● **Aim of the exercise**
Output the lines of the listing as a JSON list of strings, one string per line and blank lines omitted. Begin at the first line of the listing and stop after the line that contains "point(304,68)".

● **Provided records**
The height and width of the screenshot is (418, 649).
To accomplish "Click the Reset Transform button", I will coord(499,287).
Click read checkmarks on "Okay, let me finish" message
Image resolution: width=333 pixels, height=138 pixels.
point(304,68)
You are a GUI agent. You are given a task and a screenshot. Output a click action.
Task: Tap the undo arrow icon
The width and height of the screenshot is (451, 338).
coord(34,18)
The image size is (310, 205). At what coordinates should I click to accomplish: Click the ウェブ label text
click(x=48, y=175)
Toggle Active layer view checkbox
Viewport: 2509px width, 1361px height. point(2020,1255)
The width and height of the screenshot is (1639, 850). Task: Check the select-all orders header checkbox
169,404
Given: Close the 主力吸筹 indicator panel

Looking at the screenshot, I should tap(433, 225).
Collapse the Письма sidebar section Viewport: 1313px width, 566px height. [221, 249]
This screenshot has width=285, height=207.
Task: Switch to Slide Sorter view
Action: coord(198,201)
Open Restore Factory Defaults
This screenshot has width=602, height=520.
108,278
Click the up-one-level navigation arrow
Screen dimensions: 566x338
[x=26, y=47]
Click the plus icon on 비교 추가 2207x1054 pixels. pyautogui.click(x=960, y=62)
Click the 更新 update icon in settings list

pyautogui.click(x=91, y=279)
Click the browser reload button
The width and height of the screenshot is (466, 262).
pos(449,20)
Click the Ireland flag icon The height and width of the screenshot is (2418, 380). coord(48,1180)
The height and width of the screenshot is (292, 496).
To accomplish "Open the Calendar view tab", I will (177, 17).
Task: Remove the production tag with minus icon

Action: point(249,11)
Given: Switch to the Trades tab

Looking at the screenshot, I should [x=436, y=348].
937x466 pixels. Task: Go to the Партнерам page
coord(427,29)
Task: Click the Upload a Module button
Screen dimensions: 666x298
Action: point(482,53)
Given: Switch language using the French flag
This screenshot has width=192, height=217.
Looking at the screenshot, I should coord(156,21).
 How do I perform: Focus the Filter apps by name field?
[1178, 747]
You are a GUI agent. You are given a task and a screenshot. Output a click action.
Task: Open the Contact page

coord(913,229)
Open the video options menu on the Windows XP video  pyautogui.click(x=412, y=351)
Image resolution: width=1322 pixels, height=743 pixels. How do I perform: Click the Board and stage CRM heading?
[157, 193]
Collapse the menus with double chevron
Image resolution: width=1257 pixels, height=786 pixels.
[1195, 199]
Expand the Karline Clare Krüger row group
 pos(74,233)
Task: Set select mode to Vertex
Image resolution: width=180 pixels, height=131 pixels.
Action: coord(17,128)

● **Result of the task**
[
  "The height and width of the screenshot is (418, 649).",
  "To accomplish \"Click the Reset Transform button\", I will coord(499,287).",
  "Click read checkmarks on \"Okay, let me finish\" message",
  "Image resolution: width=333 pixels, height=138 pixels.",
  "point(304,68)"
]